Aerobic metabolism occurs in the presence of oxygen where the chemical process uses up oxygen so as to generate energy from sugars (carbohydrates). Once muscles are worked out at a sluggish speed and more so not over exercised, then there is adequate oxygen at hand or rather present for the process of metabolism to occur. Therefore, aerobic respiration transpires during this period with glucose/sugar undertaking the following overall reaction with the presence of oxygen: C6H12O6 + 6O2(g) –> 6CO2(g) + 6H2O (l) + heat. The process produces heat which in this case is energy discharged in the creation of 30 ATP bits for every molecule of sugar/glucose. Also, aerobic metabolism happens not to be very exhausting as all the substances formed during the chemical reaction are not noxious to muscles (Muscle Physiology – Glucose Metabolism, n.d.).

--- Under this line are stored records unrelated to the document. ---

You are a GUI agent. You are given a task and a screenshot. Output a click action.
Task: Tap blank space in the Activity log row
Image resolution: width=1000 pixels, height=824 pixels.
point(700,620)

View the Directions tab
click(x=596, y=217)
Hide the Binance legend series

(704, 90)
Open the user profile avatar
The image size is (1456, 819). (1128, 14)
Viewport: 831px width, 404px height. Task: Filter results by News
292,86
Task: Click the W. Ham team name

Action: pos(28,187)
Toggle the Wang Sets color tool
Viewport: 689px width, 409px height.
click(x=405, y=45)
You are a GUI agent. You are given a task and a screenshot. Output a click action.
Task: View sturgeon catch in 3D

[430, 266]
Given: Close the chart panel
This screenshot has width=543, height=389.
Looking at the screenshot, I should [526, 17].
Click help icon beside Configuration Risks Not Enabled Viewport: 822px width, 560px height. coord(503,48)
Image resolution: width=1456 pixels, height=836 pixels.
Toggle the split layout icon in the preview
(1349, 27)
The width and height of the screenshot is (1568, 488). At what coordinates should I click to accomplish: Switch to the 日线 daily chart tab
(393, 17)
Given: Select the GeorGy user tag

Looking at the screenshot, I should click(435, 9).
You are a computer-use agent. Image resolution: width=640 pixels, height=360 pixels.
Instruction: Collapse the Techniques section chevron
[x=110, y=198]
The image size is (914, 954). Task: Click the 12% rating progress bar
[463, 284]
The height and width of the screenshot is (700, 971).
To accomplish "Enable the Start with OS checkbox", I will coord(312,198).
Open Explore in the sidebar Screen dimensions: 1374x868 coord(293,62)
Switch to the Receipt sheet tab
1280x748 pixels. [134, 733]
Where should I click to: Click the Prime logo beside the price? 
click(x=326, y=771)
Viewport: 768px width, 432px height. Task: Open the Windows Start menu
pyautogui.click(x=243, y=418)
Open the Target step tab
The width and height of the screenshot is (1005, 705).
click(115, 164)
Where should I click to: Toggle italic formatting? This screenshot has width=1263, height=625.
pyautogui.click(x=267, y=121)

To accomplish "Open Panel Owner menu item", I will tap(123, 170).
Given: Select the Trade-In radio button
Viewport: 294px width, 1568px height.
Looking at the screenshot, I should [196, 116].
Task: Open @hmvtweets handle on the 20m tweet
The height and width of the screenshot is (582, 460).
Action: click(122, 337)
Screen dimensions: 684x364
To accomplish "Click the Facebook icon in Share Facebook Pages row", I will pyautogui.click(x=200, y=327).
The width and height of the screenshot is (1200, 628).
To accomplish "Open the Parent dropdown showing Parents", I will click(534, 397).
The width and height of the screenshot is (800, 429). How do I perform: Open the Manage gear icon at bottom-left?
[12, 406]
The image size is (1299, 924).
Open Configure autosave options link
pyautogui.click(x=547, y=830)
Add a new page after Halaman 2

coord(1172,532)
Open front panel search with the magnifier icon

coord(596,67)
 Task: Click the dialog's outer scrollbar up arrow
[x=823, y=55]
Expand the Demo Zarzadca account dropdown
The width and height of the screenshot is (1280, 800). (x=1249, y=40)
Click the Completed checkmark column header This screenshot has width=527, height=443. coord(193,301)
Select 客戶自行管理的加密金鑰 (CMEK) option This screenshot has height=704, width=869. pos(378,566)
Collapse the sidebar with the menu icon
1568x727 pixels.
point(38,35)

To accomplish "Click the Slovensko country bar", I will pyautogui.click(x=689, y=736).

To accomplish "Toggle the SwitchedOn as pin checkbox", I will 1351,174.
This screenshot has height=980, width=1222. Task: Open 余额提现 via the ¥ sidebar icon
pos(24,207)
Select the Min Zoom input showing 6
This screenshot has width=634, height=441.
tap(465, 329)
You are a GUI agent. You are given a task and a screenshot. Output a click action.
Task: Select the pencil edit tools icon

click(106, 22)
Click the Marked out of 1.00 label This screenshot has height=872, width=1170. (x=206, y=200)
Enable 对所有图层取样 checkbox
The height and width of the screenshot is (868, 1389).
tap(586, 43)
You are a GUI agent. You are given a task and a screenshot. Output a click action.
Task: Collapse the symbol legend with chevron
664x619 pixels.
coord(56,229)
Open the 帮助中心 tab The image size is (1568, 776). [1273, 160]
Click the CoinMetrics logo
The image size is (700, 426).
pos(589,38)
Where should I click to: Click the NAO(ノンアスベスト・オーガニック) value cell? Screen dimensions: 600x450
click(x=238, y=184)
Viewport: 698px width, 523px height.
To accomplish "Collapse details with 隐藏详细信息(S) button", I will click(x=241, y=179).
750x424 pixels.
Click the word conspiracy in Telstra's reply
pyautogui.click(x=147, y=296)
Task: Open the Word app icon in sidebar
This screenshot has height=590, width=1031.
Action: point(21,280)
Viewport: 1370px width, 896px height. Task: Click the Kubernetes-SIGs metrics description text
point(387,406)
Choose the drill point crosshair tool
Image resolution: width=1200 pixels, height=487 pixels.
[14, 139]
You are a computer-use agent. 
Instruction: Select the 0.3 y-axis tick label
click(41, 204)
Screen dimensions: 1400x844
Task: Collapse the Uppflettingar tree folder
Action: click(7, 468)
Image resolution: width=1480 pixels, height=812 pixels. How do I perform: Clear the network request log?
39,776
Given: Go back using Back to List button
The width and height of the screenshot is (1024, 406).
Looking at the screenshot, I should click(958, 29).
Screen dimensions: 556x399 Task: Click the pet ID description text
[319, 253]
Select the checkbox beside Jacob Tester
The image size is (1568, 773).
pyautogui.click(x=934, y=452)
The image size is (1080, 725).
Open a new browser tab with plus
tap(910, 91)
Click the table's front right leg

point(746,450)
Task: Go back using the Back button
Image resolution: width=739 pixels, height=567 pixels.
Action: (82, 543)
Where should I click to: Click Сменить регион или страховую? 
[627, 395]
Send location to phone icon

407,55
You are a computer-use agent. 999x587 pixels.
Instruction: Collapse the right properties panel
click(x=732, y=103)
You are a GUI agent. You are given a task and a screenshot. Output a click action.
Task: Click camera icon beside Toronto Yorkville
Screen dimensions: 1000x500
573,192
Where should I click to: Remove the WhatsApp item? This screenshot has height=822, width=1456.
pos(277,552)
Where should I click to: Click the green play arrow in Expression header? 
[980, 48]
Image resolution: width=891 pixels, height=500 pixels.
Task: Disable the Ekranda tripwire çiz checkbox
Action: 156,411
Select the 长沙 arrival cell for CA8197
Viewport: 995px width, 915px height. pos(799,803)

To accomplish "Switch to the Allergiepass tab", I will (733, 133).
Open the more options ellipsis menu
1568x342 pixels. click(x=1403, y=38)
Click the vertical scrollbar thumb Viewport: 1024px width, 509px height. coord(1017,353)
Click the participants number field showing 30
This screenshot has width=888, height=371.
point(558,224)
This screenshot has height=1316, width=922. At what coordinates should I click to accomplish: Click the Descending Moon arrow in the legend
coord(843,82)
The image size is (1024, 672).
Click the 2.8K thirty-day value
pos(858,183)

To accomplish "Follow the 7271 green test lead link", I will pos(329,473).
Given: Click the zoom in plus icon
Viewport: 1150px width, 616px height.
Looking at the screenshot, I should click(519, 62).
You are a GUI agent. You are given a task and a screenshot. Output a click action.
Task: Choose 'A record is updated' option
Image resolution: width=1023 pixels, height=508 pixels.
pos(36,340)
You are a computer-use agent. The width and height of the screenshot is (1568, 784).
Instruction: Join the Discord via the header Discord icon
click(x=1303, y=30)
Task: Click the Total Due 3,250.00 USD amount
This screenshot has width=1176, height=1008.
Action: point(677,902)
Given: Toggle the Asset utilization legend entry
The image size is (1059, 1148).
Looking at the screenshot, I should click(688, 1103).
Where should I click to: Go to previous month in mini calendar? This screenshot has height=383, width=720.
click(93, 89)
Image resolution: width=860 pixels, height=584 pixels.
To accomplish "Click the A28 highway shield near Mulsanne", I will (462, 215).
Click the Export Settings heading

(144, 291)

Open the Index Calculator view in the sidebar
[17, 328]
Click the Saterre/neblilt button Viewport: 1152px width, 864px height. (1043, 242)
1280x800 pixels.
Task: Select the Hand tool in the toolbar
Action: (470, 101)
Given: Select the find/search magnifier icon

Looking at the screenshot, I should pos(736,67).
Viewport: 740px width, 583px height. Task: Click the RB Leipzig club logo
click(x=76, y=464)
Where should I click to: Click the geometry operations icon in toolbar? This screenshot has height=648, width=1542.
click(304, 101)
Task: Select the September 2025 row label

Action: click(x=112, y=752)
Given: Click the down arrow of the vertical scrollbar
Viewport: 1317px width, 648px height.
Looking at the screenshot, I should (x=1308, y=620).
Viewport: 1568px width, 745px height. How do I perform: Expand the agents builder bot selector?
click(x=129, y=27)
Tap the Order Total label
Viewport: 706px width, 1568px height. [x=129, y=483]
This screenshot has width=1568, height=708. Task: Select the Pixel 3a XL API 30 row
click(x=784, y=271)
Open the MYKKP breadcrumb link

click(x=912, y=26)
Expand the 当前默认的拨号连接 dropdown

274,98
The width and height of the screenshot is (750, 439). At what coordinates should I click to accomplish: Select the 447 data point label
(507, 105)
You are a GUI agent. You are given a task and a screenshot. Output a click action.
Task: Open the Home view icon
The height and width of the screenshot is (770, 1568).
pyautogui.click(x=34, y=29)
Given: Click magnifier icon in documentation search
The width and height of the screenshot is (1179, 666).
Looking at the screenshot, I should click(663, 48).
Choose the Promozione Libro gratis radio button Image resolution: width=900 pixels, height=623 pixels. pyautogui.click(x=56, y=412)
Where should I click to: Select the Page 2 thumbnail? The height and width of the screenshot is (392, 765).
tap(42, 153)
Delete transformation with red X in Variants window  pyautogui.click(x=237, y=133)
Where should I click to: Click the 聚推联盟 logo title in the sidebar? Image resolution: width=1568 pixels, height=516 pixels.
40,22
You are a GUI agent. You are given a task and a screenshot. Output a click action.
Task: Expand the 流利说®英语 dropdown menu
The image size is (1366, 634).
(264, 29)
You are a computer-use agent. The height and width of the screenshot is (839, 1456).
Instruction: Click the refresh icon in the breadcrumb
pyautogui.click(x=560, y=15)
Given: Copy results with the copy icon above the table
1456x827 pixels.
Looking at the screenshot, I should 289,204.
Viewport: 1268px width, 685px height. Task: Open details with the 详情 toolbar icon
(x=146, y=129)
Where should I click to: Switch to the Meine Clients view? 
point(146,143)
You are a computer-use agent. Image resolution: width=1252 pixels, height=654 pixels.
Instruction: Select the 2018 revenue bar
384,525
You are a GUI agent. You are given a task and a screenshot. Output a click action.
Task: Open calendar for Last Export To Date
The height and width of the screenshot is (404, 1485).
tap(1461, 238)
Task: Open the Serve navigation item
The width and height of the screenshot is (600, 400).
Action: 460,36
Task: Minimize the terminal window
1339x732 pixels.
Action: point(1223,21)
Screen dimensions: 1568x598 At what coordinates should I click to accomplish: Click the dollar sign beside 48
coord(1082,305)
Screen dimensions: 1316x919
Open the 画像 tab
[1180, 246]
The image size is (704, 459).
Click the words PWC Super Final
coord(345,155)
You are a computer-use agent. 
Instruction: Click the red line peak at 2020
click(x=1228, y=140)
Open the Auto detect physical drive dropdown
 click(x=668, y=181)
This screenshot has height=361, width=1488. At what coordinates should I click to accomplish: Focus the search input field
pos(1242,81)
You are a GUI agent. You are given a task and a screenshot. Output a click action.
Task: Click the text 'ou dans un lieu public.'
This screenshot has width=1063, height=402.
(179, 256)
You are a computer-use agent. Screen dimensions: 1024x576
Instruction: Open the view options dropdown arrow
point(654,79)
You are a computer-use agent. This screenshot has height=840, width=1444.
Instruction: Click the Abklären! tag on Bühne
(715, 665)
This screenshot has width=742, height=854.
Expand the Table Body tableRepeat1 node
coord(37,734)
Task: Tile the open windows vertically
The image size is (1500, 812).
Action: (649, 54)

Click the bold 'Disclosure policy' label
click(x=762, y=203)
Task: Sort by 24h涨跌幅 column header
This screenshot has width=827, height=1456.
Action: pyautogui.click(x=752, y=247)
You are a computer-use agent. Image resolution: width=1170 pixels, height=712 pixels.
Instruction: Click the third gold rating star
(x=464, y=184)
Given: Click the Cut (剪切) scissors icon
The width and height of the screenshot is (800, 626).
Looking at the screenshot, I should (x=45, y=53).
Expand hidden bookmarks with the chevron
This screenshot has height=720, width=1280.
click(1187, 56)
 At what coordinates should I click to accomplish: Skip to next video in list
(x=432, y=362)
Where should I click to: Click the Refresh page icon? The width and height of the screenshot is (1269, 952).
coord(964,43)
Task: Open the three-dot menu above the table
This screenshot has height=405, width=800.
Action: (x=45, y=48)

Anaerobic metabolism refers to the form of metabolism which occurs in the presence of oxygen to generate lactic acid and this acid is responsible for causing soreness in muscles subsequent to exercising. During extreme muscular action, the quantity of oxygen obtainable for the process of respiration is usually limited and this is when anaerobic metabolism kicks in so that the body can acquire energy for the period of this phase. Seemingly, anaerobic metabolism is awfully unproductive since it only produces two ATP molecules in favor of every molecule of carbohydrate/glucose used up. As a result of the creation of lactic acid which apparently is poisonous to body muscles, it has to be predisposed off as soon as possible. Due to the toxicity produced, this form of metabolism can only give energy for short spans of time (Rippe 2013).
Muscle Physiology – Glucose Metabolism. (n.d.). Muscle Physiology. Retrieved June 10, 2013, from http://muscle.ucsd.edu/musintro/glucose.shtml
Rippe, J. M. (2013). Lifestyle medicine (2nd ed.). Boca Raton, FL: CRC Press.